*** Block opens ***

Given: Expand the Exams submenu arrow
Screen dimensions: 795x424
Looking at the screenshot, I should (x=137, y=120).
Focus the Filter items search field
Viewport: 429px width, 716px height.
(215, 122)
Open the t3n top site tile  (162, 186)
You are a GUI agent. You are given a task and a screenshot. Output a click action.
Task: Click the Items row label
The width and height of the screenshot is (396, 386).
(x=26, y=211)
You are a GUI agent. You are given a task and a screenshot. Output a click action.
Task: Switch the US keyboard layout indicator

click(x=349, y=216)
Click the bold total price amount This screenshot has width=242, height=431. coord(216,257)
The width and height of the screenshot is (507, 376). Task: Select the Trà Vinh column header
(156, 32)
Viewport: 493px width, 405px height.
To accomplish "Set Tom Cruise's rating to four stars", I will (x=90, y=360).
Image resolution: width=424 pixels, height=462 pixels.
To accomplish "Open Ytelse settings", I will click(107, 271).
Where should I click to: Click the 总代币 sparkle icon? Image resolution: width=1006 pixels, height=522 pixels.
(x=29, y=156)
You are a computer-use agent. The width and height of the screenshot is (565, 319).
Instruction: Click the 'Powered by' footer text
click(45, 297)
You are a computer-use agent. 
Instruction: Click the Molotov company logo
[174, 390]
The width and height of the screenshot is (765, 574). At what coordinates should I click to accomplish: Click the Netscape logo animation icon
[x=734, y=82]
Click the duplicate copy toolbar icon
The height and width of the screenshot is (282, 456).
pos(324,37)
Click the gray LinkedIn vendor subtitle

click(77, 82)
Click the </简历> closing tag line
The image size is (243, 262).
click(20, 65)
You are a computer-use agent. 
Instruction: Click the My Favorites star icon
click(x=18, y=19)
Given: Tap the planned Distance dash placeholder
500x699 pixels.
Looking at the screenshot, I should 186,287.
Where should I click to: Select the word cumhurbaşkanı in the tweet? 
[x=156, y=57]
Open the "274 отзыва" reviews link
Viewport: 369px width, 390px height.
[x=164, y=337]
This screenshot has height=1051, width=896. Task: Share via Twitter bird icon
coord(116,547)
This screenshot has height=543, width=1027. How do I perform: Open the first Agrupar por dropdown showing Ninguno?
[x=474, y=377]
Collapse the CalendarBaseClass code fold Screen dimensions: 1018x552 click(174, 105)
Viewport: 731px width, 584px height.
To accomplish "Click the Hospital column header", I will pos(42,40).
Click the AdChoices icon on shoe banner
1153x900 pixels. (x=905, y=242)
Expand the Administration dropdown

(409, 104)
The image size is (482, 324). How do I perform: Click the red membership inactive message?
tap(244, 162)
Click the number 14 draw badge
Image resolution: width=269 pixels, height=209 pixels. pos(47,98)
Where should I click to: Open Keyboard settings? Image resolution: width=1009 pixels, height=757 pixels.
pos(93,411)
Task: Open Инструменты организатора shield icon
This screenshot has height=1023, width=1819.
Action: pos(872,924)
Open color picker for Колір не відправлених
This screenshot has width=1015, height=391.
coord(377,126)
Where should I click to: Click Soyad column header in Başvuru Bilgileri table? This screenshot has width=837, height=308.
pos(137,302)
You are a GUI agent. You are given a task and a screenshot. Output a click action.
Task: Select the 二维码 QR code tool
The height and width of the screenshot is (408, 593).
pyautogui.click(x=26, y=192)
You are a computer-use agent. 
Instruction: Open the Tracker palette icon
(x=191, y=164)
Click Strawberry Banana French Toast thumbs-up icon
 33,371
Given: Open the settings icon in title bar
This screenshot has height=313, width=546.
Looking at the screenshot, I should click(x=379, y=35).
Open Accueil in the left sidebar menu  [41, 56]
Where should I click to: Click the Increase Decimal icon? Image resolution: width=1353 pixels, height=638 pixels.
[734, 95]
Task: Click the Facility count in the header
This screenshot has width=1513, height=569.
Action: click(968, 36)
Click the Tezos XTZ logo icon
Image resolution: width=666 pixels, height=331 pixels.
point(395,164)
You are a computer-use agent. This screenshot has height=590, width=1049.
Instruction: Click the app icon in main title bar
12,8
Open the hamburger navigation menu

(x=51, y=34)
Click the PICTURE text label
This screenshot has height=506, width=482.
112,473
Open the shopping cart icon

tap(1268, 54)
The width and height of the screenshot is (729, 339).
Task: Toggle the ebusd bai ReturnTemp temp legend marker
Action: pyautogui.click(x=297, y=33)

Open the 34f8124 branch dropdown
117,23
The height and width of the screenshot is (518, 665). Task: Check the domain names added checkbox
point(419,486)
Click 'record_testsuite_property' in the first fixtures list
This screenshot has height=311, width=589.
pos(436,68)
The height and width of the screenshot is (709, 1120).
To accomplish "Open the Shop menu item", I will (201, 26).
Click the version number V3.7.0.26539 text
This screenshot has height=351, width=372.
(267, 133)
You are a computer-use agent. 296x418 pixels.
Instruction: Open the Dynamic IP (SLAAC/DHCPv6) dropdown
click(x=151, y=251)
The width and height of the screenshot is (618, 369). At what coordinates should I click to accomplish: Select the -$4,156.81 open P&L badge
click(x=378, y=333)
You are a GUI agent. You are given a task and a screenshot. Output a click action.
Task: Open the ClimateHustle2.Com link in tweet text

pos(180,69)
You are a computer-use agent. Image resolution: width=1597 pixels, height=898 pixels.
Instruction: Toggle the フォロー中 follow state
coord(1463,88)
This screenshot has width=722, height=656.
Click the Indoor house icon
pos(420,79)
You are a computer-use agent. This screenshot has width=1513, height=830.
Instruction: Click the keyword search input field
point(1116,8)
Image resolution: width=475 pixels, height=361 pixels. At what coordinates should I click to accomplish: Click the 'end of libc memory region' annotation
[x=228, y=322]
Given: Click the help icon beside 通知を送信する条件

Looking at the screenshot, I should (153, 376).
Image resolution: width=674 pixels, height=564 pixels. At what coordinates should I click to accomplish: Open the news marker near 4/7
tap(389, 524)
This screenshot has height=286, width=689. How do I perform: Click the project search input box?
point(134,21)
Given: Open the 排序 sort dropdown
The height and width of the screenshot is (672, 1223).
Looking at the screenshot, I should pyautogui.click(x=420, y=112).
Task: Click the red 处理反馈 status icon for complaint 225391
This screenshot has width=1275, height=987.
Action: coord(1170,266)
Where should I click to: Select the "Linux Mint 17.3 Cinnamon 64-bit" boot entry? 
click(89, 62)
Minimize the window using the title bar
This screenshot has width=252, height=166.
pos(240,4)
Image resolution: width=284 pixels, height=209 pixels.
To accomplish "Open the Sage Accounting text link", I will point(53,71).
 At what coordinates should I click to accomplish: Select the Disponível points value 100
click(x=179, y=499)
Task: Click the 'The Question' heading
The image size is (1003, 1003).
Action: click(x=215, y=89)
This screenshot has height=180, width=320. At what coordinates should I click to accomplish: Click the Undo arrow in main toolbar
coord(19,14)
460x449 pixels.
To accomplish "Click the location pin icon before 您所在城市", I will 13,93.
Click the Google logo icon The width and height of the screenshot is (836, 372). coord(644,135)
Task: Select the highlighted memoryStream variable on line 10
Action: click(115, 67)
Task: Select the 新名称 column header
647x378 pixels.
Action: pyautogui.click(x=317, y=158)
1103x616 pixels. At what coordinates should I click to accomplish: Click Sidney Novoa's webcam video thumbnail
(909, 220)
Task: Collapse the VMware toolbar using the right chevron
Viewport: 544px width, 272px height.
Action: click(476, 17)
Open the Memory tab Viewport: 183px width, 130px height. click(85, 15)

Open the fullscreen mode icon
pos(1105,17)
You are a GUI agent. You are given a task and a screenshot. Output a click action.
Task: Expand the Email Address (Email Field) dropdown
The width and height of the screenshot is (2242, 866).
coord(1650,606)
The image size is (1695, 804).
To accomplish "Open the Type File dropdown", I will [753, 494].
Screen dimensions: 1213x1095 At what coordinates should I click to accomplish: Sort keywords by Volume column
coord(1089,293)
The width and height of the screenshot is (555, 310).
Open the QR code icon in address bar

*** Block closes ***

* **Exercise requirements**
The expected output is exactly the lines of the listing above between the line holding "Focus the Filter items search field" and the line holding "Click the bold", inclusive.

* **Exercise result**
Focus the Filter items search field
Viewport: 429px width, 716px height.
(215, 122)
Open the t3n top site tile  (162, 186)
You are a GUI agent. You are given a task and a screenshot. Output a click action.
Task: Click the Items row label
The width and height of the screenshot is (396, 386).
(x=26, y=211)
You are a GUI agent. You are given a task and a screenshot. Output a click action.
Task: Switch the US keyboard layout indicator

click(x=349, y=216)
Click the bold total price amount This screenshot has width=242, height=431. coord(216,257)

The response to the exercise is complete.